PROBLEM REQUIREMENTS » From the records below, pick out each line that contains the word "width" and copy it.

INPUT »
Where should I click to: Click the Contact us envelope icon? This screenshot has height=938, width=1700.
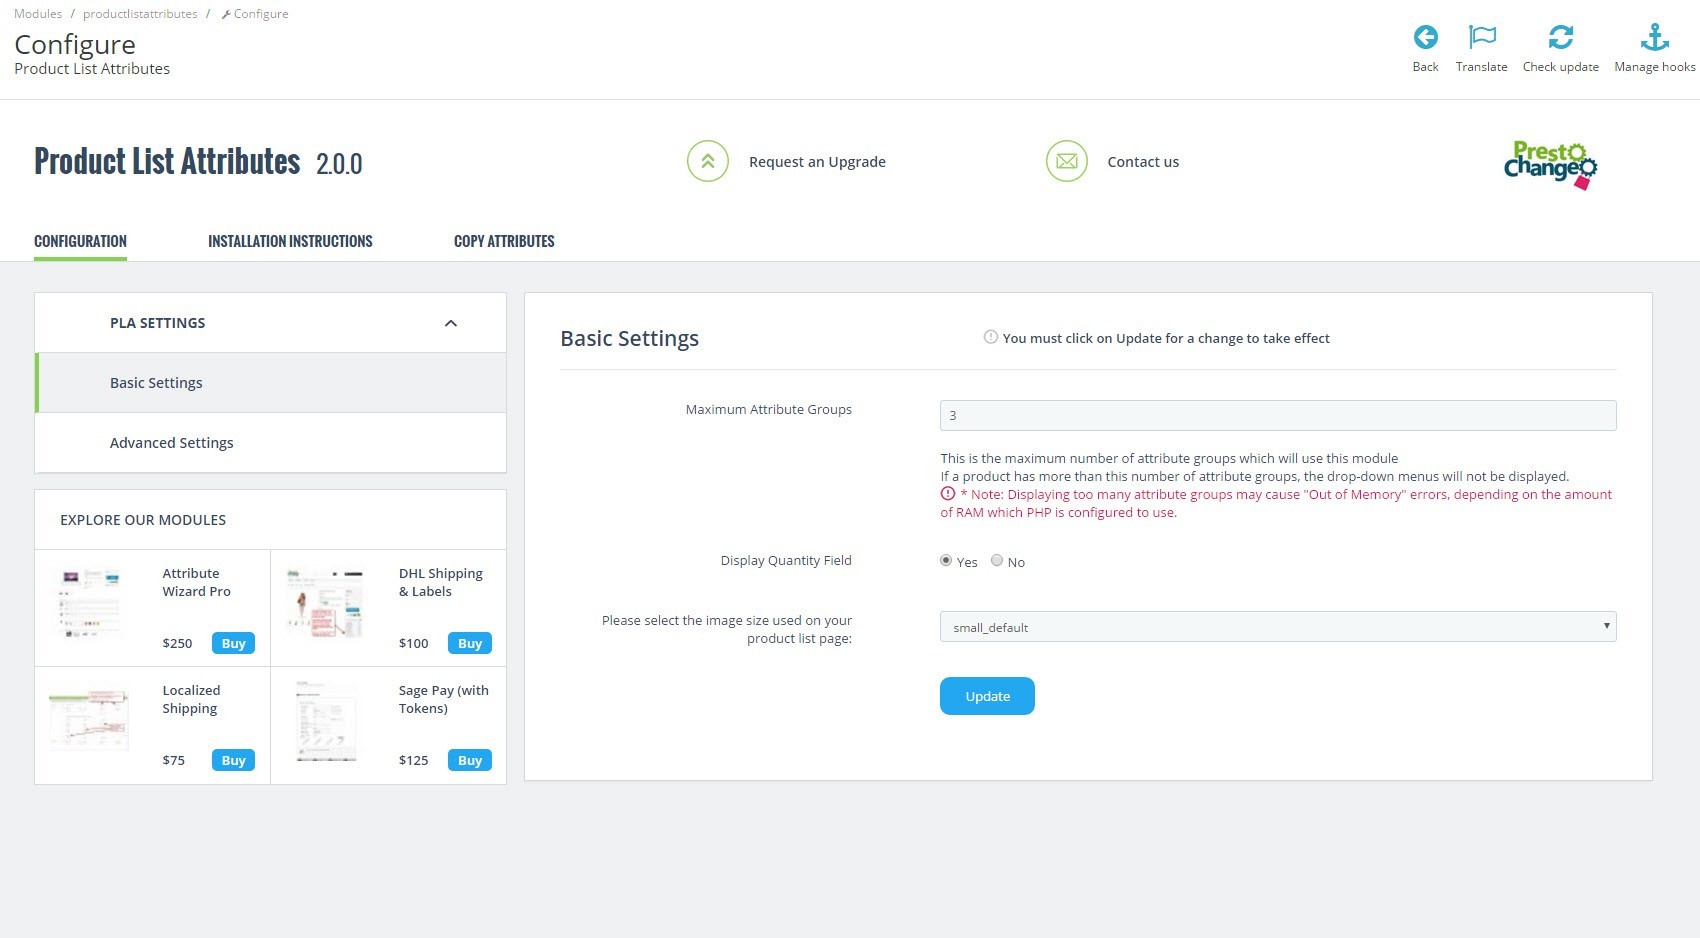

* * *

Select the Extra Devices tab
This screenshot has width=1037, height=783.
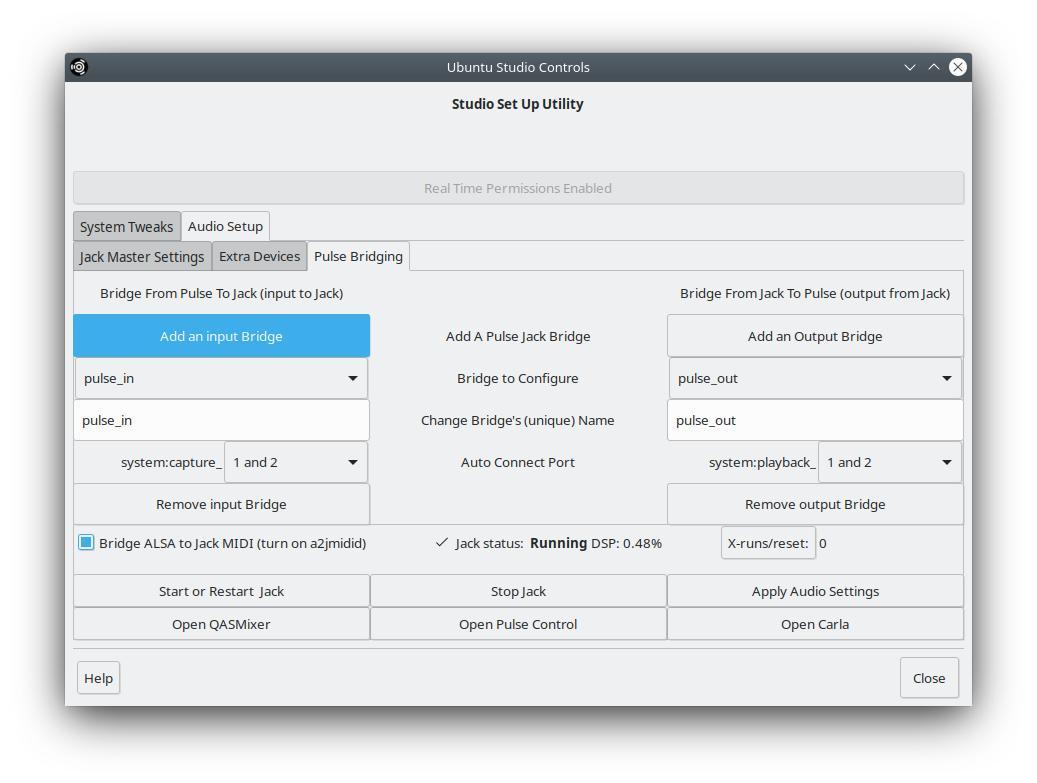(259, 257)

--

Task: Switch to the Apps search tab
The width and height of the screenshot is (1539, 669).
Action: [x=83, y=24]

THE OUTPUT »
Where should I click to: Click the Contact us envelope icon? This screenshot has height=938, width=1700.
This screenshot has width=1037, height=783.
The width and height of the screenshot is (1539, 669).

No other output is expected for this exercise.